# Page extract
The democratization brought about by digital technologies came with great promise. Anyone could do anything and reach anyone. And usually at a minimal cost. But as we’ve come to know that comes with an upside and also a downside. At the same time we’ve gone from the free for all of the early days of the internet to a highly centralized internet dominated by a handful of a companies.

And so there have been new winners and losers over the past 20 years or so since most of us were signing up for our first email addresses. The media and entertainment industries are among those that are still working through the turbulence.

Enter blockchain technologies. They make possible a future of decentralization, which of course comes with much complexity and many, many unknowns.


But could people shelling out $140,000 for a digital cat be a bellwether for the future? Bryce Bladon, one of the founders of Cryptokitties, thinks so. Their individually distinct digital cats became so popular upon release that they crashed a part of the blockchain, thinks so.

"There can be just one of a digital asset. This asset can actually belong to someone. There is a record of who made this asset, where it came from, who it belongs to, who has owned it."

- Bryce Bladon, Co-founder, Cryptokitties



Takeaway #5: Streaming means competing globally -- and also financing globally

Episode 05: Fear & Risk Taking in Kids’ TV

How can producers of kids’ content differentiate themselves in a newly global and therefore more competitive marketplace? In episode 5 I talked to JJ Johnson of Sinking Ship Entertainment to find out how his company, started with a few friends from Ryerson, now has shows on in over 100 countries around the world. Sinking Ship is the producer of, among other things, Annedroids, the longest running show on Amazon Kids.


What’s worked for JJ and the team at Sinking Ship is expanding their thinking to the global level. Including financing.

# Dataset content

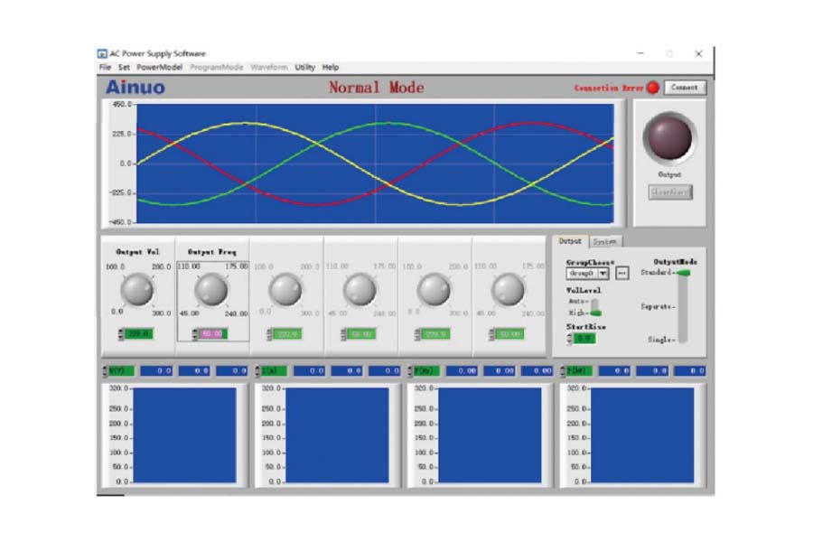Switch VolLevel to High
813x542 pixels.
[x=597, y=313]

# Exercise details
Copy the piece on digital media above, beginning at the words "The democratization brought" and stopping after "through the turbulence.". Change "internet" to "web" each time it appears.

# Your solution
The democratization brought about by digital technologies came with great promise. Anyone could do anything and reach anyone. And usually at a minimal cost. But as we’ve come to know that comes with an upside and also a downside. At the same time we’ve gone from the free for all of the early days of the web to a highly centralized web dominated by a handful of a companies.

And so there have been new winners and losers over the past 20 years or so since most of us were signing up for our first email addresses. The media and entertainment industries are among those that are still working through the turbulence.